[ФРАГМЕНТ ТЕКСТА]
-- -- --

В основе требования для романа полноты социальных языков эпохи лежит правильное осознание сущности романного разноречия. Каждый язык раскрывается в своем своеобразии лишь тогда, когда он соотнесен со всеми другими языками, входящими в одно и то же противоречивое единство социального становления. Каждый язык в романе — это точка зрения, социально-идеологический кругозор реальных социальных групп и их воплощенных представителей. Поскольку язык не ощущается как такой своеобразный социально-идеологический кругозор — он не может быть материалом для оркестровки, не может стать образом языка. С другой стороны, и всякая существенная для романа точка зрения на мир должна быть конкретной, социально-воплощенной точкой зрения, а не абстрактной чисто смысловой позицией, должна, следовательно, иметь свой язык, с которым она органически едина. Роман строится не на отвлеченно-смысловых разногласиях и не на чисто сюжетных коллизиях, а на конкретной социальной разноречивости. Поэтому и та полнота воплощенных точек зрения, к которой стремится роман, не есть логическая систематическая, чисто смысловая полнота возможных точек зрения; нет, это историческая и конкретная полнота действительных социально-идеологических языков, вступивших в данную эпоху во взаимодействие, принадлежащих к одному становящемуся противоречивому единству. На диалогизующем фоне других языков эпохи и в прямом диалогическом взаимодействии с ними (в прямых диалогах) каждый язык начинает звучать иначе, чем он звучал бы, так сказать, “в себе” (без соотнесения с другими). Только в целом разноречия эпохи отдельные языки, их роли и их действительный исторический смысл раскрываются до конца, подобно тому как окончательный, последний смысл отдельной реплики какого-нибудь диалога раскрывается лишь тогда, когда этот диалог уже окончен, когда все высказались, то есть только в контексте целой завершенной беседы. Так, язык “Амадиса” в устах Дон-Кихота до конца раскрывает себя и полноту своего исторического смысла лишь в целом диалога языков эпохи Сервантеса.

Переходим ко второму моменту, также уясняющему различие первой и второй линии.

В противовес категории литературности роман второй линии выдвигает критику литературного слова как такового, притом прежде всего — романного слова. Эта самокритика слова — существенная особенность романного жанра. Слово критикуется в его отношении к действительности: в его претензиях верно отражать действительность, управлять действительностью и перестраивать ее (утопические претензии слова), подменять действительность, как ее суррогат (мечта и вымысел, заменяющие жизнь). Уже в “Дон-Кихоте” дано испытание литературного романного слова жизнью, действительностью. И в последующем развитии роман второй линии в значительной части остается романом испытания литературного слова, причем наблюдаются два типа такого испытания.

Первый тип концентрирует критику и испытание литературного слова вокруг героя — “литературного человека”, смотрящего на жизнь глазами литературы и пытающегося жить “по литературе”. “Дон-Кихот” и “Мадам Бовари” — наиболее известные образцы этого рода, но “литературный человек” и связанное с ним испытание литературного слова есть почти во всяком большом романе — таковы в большей или меньшей степени все герои Бальзака, Достоевского, Тургенева и др. — различен лишь удельный вес этого момента в целом романа.

-- -- --

[ИСХОДНЫЕ ДАННЫЕ]
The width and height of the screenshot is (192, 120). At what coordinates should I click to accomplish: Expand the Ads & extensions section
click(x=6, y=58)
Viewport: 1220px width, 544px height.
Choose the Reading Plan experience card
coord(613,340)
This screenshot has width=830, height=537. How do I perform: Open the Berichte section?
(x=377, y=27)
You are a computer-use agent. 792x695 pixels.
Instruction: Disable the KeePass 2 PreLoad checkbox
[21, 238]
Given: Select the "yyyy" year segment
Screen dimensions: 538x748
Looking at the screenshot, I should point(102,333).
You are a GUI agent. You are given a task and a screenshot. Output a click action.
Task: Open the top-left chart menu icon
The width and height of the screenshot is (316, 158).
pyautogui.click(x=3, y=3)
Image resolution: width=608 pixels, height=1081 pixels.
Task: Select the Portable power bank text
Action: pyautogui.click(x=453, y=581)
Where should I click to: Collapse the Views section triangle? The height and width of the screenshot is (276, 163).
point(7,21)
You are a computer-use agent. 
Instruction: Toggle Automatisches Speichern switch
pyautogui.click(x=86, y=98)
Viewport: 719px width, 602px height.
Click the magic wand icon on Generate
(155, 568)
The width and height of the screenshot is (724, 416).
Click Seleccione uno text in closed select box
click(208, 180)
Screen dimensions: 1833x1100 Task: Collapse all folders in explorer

-- -- --

[ЗАДАНИЯ]
[1] Какие два романа фрагмент текста называет наиболее известными образцами первого типа испытания литературного слова?
[2] Перепишите, пожалуйста, дословно строки с самой первой до строки, содержащей «pyautogui.click(x=86, y=98)», включительно.

[ОТВЕТЫ]
[1] «Дон-Кихот» и «Мадам Бовари».

[2]
The width and height of the screenshot is (192, 120). At what coordinates should I click to accomplish: Expand the Ads & extensions section
click(x=6, y=58)
Viewport: 1220px width, 544px height.
Choose the Reading Plan experience card
coord(613,340)
This screenshot has width=830, height=537. How do I perform: Open the Berichte section?
(x=377, y=27)
You are a computer-use agent. 792x695 pixels.
Instruction: Disable the KeePass 2 PreLoad checkbox
[21, 238]
Given: Select the "yyyy" year segment
Screen dimensions: 538x748
Looking at the screenshot, I should point(102,333).
You are a GUI agent. You are given a task and a screenshot. Output a click action.
Task: Open the top-left chart menu icon
The width and height of the screenshot is (316, 158).
pyautogui.click(x=3, y=3)
Image resolution: width=608 pixels, height=1081 pixels.
Task: Select the Portable power bank text
Action: pyautogui.click(x=453, y=581)
Where should I click to: Collapse the Views section triangle? The height and width of the screenshot is (276, 163).
point(7,21)
You are a computer-use agent. 
Instruction: Toggle Automatisches Speichern switch
pyautogui.click(x=86, y=98)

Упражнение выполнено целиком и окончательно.